RECORDS FOR THE TASK:
-------

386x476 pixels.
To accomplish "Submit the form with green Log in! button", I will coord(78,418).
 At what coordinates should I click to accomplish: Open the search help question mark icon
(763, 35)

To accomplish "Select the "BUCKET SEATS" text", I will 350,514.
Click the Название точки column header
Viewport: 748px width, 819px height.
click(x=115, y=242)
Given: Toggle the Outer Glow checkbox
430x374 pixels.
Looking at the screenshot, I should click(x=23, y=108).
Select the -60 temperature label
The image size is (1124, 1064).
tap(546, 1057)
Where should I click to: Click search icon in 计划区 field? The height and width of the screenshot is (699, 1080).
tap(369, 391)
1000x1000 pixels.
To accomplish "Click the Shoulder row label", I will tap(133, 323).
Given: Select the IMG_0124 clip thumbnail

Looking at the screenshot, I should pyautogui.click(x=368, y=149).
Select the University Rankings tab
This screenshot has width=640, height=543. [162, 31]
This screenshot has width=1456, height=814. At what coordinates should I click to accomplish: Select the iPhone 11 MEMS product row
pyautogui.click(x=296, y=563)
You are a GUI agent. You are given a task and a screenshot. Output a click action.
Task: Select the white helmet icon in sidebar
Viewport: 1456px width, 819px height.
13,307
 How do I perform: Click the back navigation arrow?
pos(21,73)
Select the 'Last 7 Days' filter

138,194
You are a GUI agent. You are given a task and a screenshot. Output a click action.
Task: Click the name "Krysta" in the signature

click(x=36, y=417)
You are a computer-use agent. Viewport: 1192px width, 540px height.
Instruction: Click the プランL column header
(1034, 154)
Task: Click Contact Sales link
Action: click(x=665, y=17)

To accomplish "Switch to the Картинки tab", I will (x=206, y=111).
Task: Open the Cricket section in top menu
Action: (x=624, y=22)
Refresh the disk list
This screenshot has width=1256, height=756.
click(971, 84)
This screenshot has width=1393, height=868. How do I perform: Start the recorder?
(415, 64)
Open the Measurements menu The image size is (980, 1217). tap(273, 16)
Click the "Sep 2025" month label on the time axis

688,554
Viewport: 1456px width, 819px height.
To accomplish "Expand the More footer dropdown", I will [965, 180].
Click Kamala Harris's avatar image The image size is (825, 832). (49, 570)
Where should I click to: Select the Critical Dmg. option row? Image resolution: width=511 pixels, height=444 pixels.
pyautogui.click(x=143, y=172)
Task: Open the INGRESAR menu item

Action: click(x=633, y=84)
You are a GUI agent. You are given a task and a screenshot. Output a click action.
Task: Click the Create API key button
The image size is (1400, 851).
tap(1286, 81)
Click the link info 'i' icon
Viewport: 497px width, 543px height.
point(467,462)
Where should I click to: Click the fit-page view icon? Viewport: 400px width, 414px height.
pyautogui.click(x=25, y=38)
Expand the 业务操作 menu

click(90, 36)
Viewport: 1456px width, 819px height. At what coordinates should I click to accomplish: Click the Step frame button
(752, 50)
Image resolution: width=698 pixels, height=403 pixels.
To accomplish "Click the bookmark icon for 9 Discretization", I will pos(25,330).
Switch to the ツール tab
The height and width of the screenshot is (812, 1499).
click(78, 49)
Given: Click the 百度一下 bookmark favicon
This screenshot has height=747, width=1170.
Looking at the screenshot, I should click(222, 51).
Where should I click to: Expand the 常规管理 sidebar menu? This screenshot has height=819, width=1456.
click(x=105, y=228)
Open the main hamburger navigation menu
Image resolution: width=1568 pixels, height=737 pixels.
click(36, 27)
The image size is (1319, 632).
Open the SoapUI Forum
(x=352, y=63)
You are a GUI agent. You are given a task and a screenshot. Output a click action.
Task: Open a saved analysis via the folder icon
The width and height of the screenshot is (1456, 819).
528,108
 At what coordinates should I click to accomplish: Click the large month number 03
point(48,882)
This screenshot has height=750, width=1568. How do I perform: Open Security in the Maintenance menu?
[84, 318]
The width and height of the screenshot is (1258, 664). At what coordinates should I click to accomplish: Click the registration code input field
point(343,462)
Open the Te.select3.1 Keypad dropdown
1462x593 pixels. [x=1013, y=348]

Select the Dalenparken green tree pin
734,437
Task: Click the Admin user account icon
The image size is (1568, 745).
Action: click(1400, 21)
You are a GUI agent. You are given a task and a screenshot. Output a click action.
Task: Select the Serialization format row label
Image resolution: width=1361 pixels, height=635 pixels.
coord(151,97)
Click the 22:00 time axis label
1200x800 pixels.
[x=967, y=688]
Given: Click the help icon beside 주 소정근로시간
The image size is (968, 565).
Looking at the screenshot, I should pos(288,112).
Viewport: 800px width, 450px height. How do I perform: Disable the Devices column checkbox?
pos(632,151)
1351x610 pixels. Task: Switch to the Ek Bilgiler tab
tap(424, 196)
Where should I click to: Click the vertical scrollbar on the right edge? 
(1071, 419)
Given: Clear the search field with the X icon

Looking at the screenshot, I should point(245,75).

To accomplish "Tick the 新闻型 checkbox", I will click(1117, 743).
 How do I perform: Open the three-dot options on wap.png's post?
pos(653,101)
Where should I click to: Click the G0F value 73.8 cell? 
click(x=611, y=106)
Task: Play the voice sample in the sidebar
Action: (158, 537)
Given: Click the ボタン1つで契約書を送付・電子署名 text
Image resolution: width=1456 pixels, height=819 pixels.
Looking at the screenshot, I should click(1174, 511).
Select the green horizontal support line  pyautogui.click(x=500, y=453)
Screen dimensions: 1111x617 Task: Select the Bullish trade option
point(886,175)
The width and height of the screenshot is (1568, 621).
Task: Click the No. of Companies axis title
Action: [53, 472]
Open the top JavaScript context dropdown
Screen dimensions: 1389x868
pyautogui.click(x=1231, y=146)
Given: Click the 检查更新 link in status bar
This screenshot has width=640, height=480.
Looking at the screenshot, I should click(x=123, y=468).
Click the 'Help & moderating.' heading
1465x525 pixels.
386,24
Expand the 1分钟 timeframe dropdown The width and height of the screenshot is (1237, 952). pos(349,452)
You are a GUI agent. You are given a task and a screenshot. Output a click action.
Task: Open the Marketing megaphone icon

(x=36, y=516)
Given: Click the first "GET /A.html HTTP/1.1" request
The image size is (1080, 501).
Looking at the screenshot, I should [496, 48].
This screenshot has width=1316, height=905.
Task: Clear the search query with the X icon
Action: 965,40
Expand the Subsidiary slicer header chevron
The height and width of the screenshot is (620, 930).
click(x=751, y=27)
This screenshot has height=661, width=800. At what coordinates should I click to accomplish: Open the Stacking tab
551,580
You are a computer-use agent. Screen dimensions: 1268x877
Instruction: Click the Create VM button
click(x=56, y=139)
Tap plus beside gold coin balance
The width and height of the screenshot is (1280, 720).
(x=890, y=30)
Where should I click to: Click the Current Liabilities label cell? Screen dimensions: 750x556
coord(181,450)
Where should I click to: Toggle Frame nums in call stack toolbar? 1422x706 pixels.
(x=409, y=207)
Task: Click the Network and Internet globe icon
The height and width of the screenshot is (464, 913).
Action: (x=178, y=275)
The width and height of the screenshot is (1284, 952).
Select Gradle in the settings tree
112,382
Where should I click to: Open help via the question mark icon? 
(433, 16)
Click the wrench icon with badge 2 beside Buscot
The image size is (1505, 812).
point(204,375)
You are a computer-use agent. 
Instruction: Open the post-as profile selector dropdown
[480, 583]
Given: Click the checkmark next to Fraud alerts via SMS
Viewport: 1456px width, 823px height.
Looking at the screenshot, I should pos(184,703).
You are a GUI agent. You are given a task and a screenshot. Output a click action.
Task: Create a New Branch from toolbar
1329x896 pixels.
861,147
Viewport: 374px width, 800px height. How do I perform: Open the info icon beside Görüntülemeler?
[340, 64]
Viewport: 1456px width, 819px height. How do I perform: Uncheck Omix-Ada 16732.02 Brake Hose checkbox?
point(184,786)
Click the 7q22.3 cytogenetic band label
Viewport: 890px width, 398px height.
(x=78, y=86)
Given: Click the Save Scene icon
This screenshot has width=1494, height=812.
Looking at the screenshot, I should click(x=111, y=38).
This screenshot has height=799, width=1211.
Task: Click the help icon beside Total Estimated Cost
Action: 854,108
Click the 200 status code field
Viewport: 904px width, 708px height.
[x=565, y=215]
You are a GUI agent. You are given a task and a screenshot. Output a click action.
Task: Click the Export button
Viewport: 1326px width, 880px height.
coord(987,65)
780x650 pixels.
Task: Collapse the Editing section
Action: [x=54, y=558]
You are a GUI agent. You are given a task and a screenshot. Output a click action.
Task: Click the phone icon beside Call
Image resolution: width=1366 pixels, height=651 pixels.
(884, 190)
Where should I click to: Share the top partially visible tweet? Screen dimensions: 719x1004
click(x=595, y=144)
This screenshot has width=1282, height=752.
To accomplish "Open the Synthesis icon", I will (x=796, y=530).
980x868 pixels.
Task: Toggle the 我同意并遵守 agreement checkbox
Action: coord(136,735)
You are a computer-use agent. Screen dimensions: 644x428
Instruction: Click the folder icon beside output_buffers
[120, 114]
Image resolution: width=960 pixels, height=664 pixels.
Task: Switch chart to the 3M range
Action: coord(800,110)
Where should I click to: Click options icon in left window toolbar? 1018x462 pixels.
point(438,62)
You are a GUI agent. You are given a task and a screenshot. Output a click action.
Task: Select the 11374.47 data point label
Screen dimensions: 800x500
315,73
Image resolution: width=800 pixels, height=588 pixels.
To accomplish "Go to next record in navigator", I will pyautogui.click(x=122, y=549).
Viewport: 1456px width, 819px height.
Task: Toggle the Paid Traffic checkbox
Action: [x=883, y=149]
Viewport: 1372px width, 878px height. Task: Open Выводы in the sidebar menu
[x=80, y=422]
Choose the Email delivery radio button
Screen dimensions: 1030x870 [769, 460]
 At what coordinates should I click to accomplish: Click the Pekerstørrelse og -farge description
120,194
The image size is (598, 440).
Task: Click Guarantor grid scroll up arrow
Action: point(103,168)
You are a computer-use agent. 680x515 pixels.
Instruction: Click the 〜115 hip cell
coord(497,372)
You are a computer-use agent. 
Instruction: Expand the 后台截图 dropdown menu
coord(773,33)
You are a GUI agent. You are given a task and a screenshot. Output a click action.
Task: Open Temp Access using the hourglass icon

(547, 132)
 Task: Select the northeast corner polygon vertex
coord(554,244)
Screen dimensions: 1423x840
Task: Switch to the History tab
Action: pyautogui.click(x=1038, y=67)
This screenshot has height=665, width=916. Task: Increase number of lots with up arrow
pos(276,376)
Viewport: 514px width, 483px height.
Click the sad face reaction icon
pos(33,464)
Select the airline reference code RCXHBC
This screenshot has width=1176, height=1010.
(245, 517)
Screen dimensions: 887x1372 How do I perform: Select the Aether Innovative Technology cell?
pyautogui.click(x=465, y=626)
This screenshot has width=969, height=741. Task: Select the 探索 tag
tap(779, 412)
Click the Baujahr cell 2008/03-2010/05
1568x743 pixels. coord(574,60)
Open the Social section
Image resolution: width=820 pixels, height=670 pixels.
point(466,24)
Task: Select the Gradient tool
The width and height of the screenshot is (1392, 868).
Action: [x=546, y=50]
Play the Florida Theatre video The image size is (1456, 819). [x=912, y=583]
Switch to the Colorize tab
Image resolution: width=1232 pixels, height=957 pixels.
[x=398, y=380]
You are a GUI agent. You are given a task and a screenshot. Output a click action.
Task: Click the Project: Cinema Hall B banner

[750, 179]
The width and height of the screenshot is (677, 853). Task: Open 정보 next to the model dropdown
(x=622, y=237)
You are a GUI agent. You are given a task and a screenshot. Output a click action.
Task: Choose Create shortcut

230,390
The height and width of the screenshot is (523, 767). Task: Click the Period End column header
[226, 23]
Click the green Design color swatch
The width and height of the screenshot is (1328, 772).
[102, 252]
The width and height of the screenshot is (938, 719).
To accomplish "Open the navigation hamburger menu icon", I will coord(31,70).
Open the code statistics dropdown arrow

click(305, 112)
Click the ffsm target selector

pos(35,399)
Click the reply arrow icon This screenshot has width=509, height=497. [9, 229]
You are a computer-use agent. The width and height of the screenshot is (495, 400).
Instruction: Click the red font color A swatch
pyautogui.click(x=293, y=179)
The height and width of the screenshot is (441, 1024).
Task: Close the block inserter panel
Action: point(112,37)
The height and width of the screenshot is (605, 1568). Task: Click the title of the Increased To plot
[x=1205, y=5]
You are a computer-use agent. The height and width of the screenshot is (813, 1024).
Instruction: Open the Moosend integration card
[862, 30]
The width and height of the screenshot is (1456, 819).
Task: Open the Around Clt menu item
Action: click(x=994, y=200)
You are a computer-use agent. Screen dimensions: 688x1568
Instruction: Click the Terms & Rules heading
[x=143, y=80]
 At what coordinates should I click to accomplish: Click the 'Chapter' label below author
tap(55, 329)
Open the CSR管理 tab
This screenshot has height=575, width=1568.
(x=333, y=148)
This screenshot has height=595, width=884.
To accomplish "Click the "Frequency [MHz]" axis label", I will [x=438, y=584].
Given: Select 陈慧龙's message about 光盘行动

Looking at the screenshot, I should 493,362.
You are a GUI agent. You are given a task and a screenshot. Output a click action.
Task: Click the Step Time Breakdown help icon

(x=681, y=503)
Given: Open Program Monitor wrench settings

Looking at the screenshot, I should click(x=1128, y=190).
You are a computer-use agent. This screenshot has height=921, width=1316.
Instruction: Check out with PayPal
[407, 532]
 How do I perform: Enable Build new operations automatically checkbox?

-------

THE PROBLEM: Rewrite everything from the start of the lines down to the line containing "click(x=36, y=417)" with "Outer Glow" changed to "Inner Glow", leaving the rest as it is.

ANSWER TO THIS PROBLEM:
386x476 pixels.
To accomplish "Submit the form with green Log in! button", I will coord(78,418).
 At what coordinates should I click to accomplish: Open the search help question mark icon
(763, 35)

To accomplish "Select the "BUCKET SEATS" text", I will 350,514.
Click the Название точки column header
Viewport: 748px width, 819px height.
click(x=115, y=242)
Given: Toggle the Inner Glow checkbox
430x374 pixels.
Looking at the screenshot, I should click(x=23, y=108).
Select the -60 temperature label
The image size is (1124, 1064).
tap(546, 1057)
Where should I click to: Click search icon in 计划区 field? The height and width of the screenshot is (699, 1080).
tap(369, 391)
1000x1000 pixels.
To accomplish "Click the Shoulder row label", I will tap(133, 323).
Given: Select the IMG_0124 clip thumbnail

Looking at the screenshot, I should pyautogui.click(x=368, y=149).
Select the University Rankings tab
This screenshot has width=640, height=543. [162, 31]
This screenshot has width=1456, height=814. At what coordinates should I click to accomplish: Select the iPhone 11 MEMS product row
pyautogui.click(x=296, y=563)
You are a GUI agent. You are given a task and a screenshot. Output a click action.
Task: Select the white helmet icon in sidebar
Viewport: 1456px width, 819px height.
13,307
 How do I perform: Click the back navigation arrow?
pos(21,73)
Select the 'Last 7 Days' filter

138,194
You are a GUI agent. You are given a task and a screenshot. Output a click action.
Task: Click the name "Krysta" in the signature

click(x=36, y=417)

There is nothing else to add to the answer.